* _PROBLEM DESCRIPTION_
With pictures omitted, transcribe exactly the lines from the one containing "Wines (69, 1001)" to the end of the records below.

※

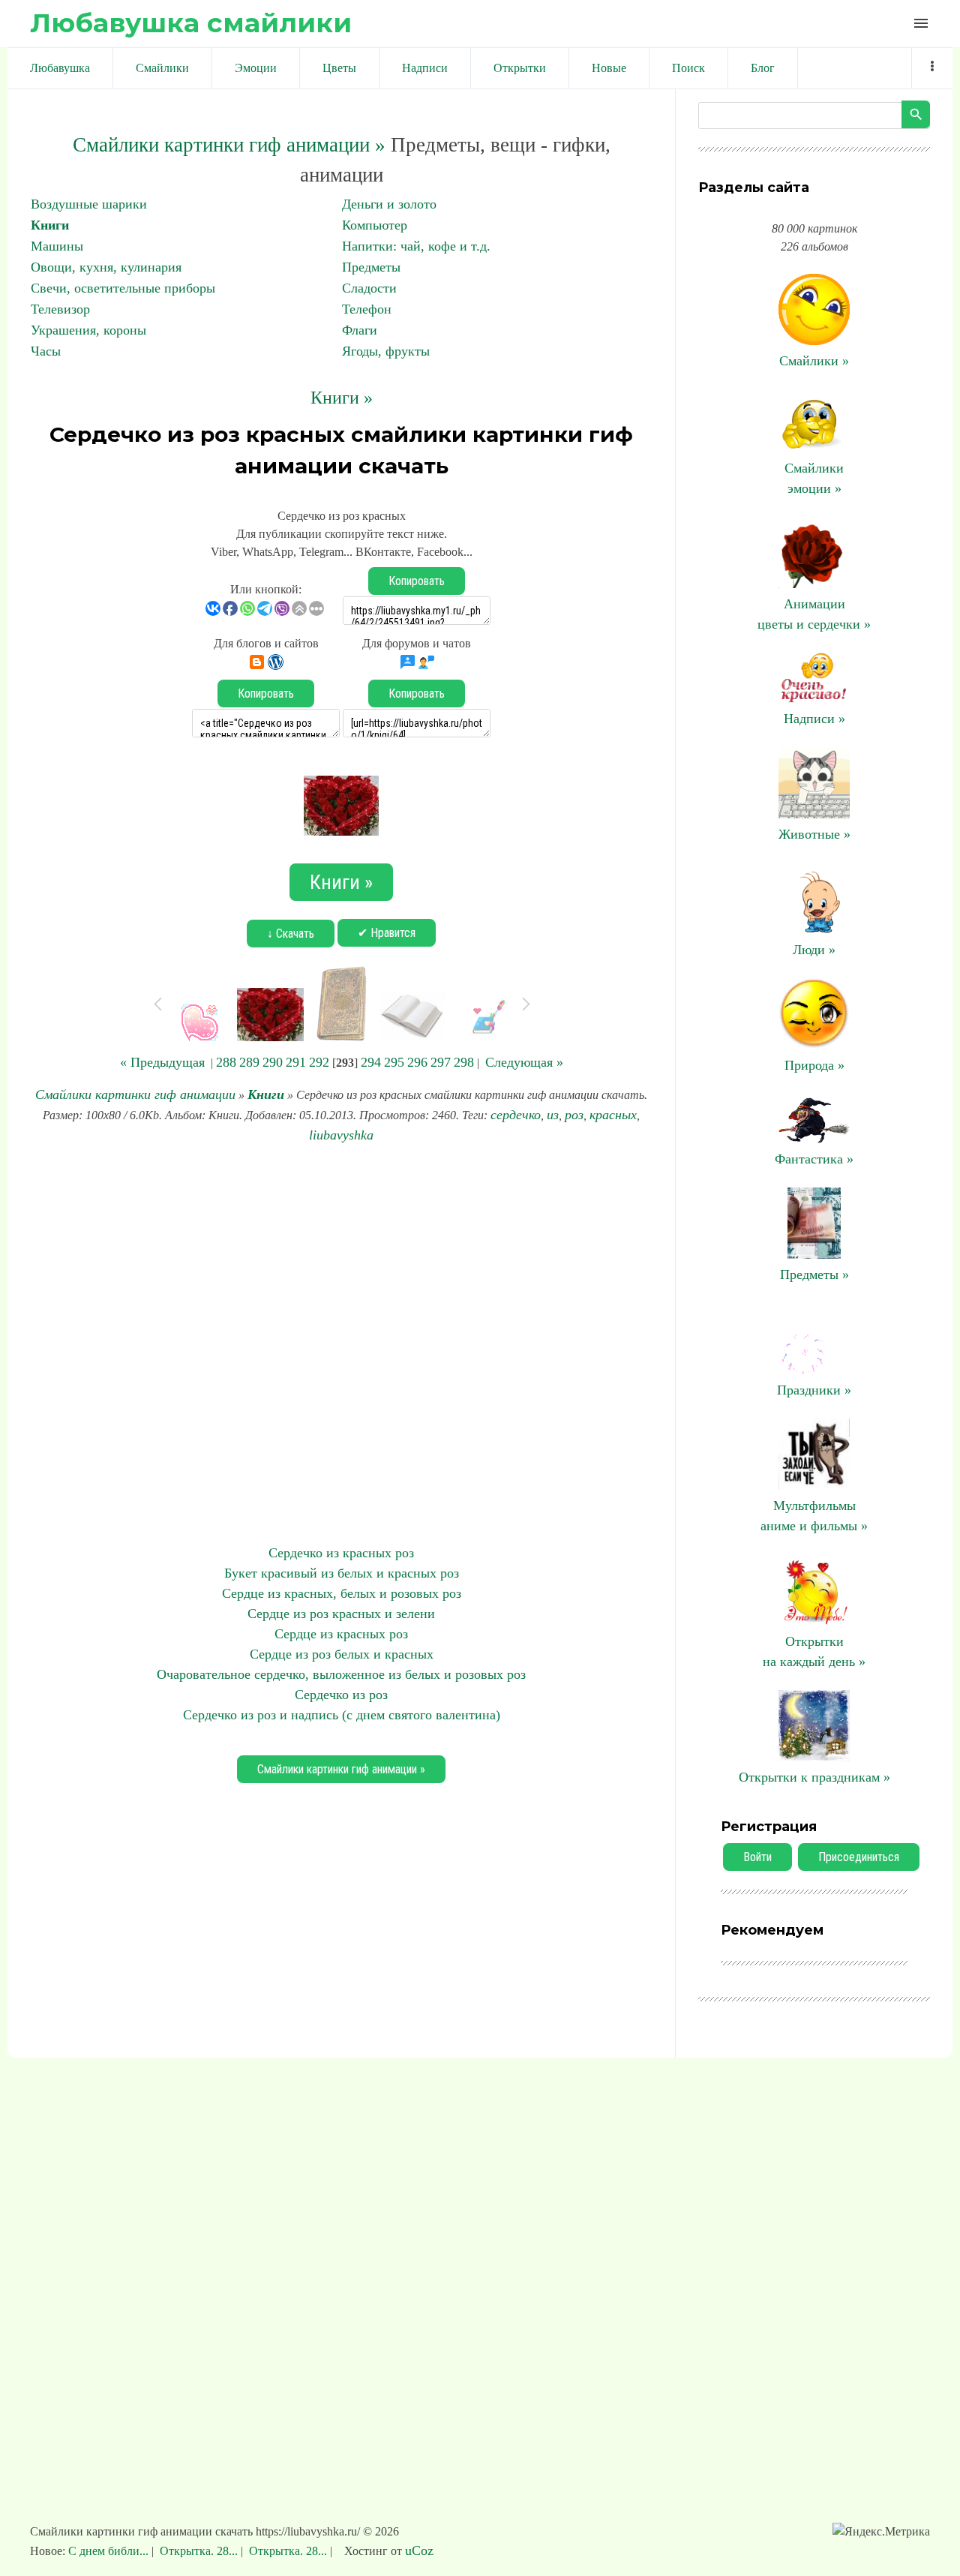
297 (440, 1062)
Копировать (416, 581)
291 (296, 1062)
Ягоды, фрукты (386, 351)
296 (417, 1062)
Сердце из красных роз (341, 1633)
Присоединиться (858, 1857)
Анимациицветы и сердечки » (814, 614)
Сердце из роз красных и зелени (341, 1613)
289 (249, 1062)
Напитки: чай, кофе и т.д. (416, 246)
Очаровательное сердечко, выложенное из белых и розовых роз (341, 1674)
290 (272, 1062)
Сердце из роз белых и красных (342, 1654)
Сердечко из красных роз (341, 1552)
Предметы (371, 267)
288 (226, 1062)
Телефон (367, 309)
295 (394, 1062)
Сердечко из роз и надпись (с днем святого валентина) (341, 1714)
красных (613, 1114)
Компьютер (374, 225)
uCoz (419, 2550)
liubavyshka (341, 1134)
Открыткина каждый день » (814, 1651)
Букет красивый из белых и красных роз (341, 1573)
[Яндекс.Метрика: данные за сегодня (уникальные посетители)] (881, 2532)
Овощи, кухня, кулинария (106, 267)
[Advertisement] (341, 1344)
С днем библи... (110, 2550)
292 (319, 1062)
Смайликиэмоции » (814, 478)
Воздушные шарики (89, 204)
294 (371, 1062)
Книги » (341, 397)
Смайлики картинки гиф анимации (135, 1094)
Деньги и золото (389, 204)
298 (464, 1062)
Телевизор (60, 309)
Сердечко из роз (341, 1694)
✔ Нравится (387, 933)
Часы (46, 351)
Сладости (369, 288)
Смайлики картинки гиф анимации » (229, 145)
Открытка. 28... (199, 2550)
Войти (757, 1857)
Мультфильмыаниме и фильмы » (814, 1515)
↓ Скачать (290, 933)
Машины (57, 246)
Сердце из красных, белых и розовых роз (341, 1593)
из (553, 1114)
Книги (50, 225)
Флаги (359, 330)
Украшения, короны (88, 330)
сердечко (515, 1114)
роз (574, 1114)
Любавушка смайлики (191, 23)
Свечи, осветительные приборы (123, 288)
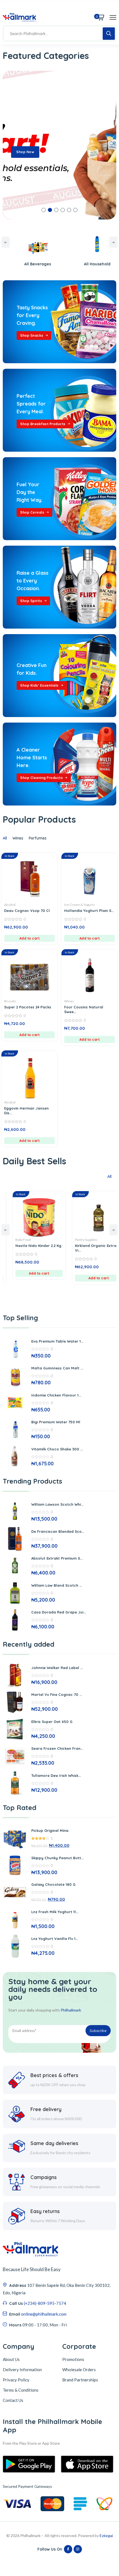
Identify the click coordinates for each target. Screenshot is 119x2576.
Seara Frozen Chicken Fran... (57, 1748)
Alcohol (9, 905)
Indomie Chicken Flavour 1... (56, 1395)
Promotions (73, 2359)
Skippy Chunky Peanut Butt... (57, 1858)
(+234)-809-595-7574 (45, 2303)
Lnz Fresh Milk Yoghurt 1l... (54, 1912)
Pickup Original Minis (50, 1830)
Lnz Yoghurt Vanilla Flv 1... (54, 1938)
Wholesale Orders (79, 2369)
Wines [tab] (17, 838)
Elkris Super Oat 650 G (52, 1721)
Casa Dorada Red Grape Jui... (58, 1612)
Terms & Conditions (20, 2389)
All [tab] (5, 838)
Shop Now (25, 152)
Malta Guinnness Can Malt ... (57, 1368)
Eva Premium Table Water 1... (57, 1341)
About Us (11, 2359)
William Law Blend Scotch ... (56, 1585)
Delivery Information (22, 2369)
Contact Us (13, 2400)
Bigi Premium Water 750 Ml (55, 1422)
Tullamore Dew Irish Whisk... (56, 1775)
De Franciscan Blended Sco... (57, 1531)
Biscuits (10, 1001)
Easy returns (45, 2211)
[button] (44, 210)
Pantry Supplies (49, 1240)
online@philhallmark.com (43, 2313)
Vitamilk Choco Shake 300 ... (57, 1449)
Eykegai (106, 2535)
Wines (69, 1001)
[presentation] (5, 242)
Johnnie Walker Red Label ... (57, 1667)
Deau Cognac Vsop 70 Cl (27, 910)
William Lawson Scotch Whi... (57, 1504)
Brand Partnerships (80, 2379)
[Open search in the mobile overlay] (59, 33)
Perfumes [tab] (37, 838)
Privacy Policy (16, 2379)
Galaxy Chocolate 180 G (53, 1884)
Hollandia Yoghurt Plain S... (89, 910)
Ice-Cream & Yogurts (79, 905)
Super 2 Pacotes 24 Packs (27, 1007)
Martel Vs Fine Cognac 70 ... (56, 1694)
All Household (59, 263)
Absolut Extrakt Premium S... (56, 1558)
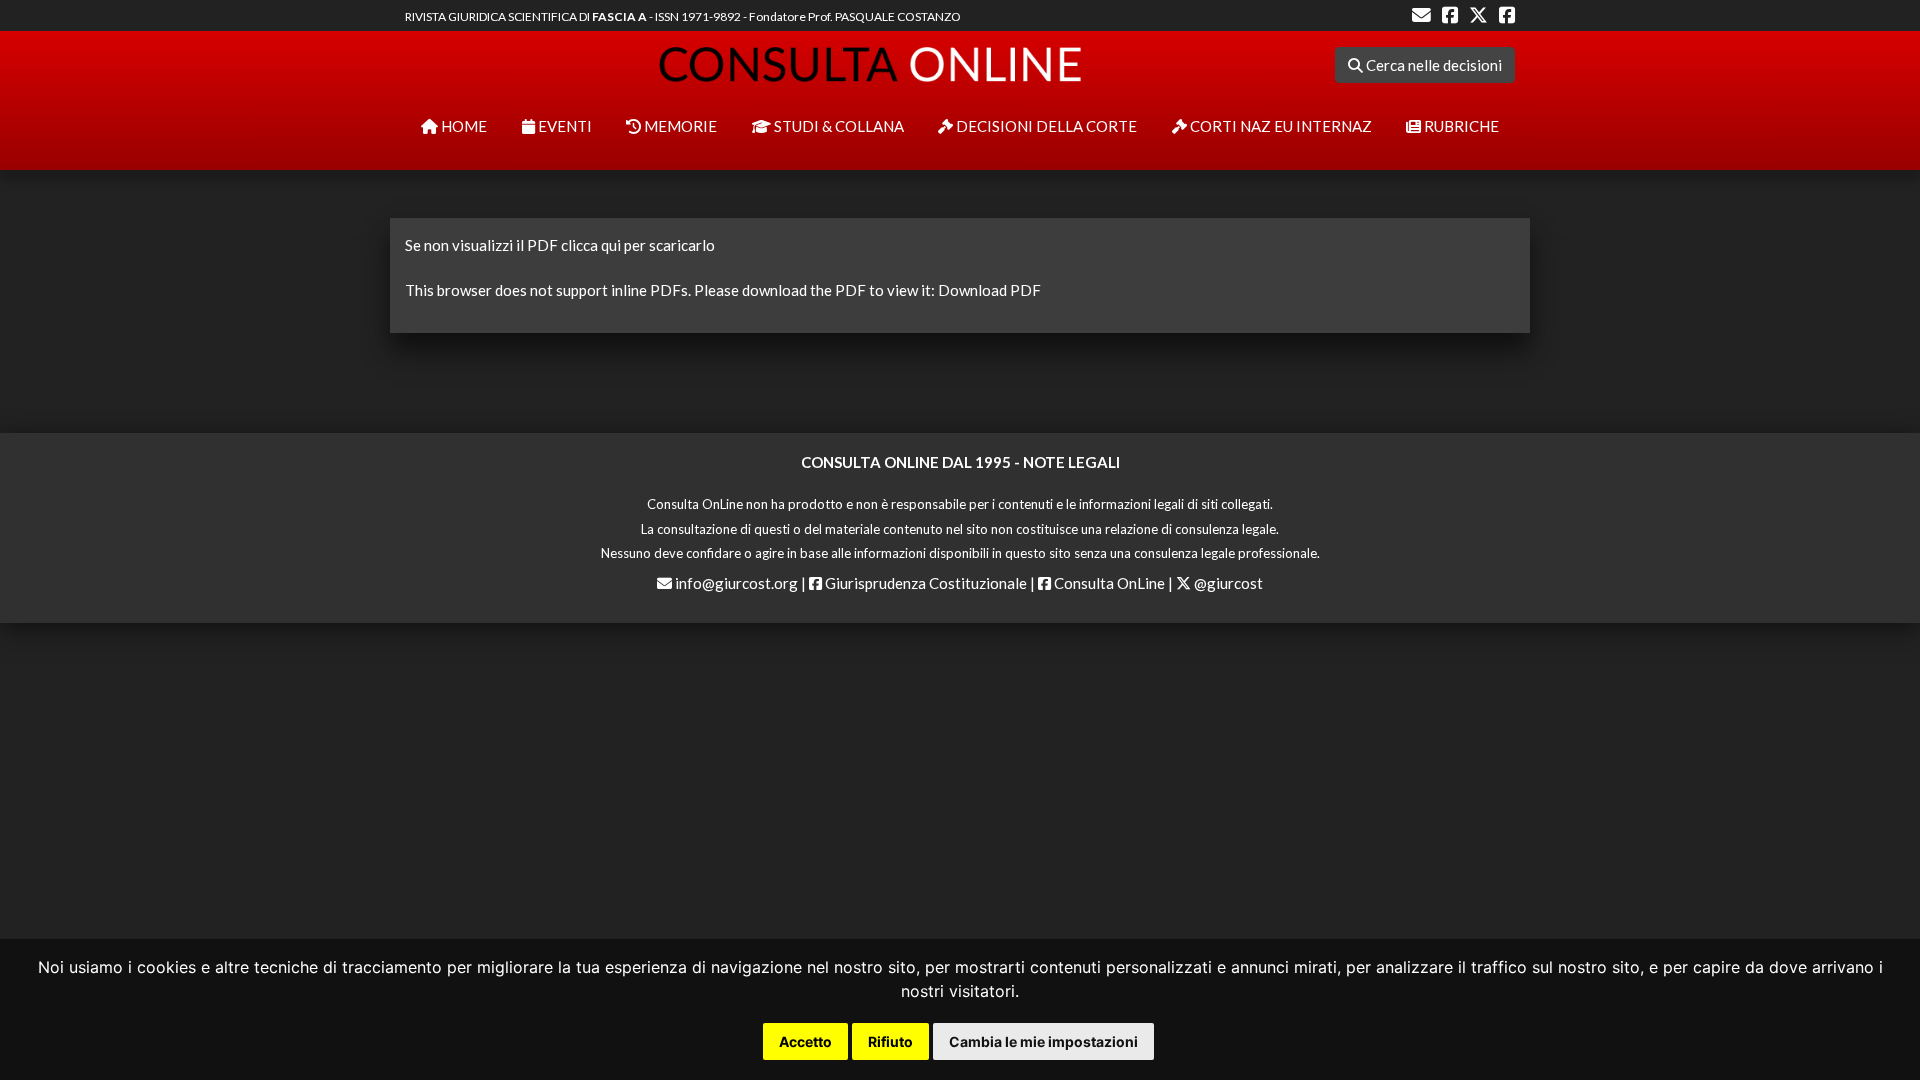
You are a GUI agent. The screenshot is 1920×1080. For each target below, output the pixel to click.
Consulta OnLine (1108, 583)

※

* _RESPONSE_
Wines (69, 1001)
[presentation] (5, 242)
Johnnie Walker Red Label ... (57, 1667)
Deau Cognac Vsop 70 Cl (27, 910)
William Lawson Scotch Whi... (57, 1504)
Brand Partnerships (80, 2379)
[Open search in the mobile overlay] (59, 33)
Perfumes [tab] (37, 838)
Privacy Policy (16, 2379)
Galaxy Chocolate 180 G (53, 1884)
Hollandia Yoghurt Plain S... (89, 910)
Ice-Cream & Yogurts (79, 905)
Super 2 Pacotes 24 Packs (27, 1007)
Martel Vs Fine Cognac 70 ... (56, 1694)
All Household (59, 263)
Absolut Extrakt Premium S... (56, 1558)
You are a GUI agent. The screenshot is 1920×1080. For each target below, output the pixel to click.
Consulta OnLine (1108, 583)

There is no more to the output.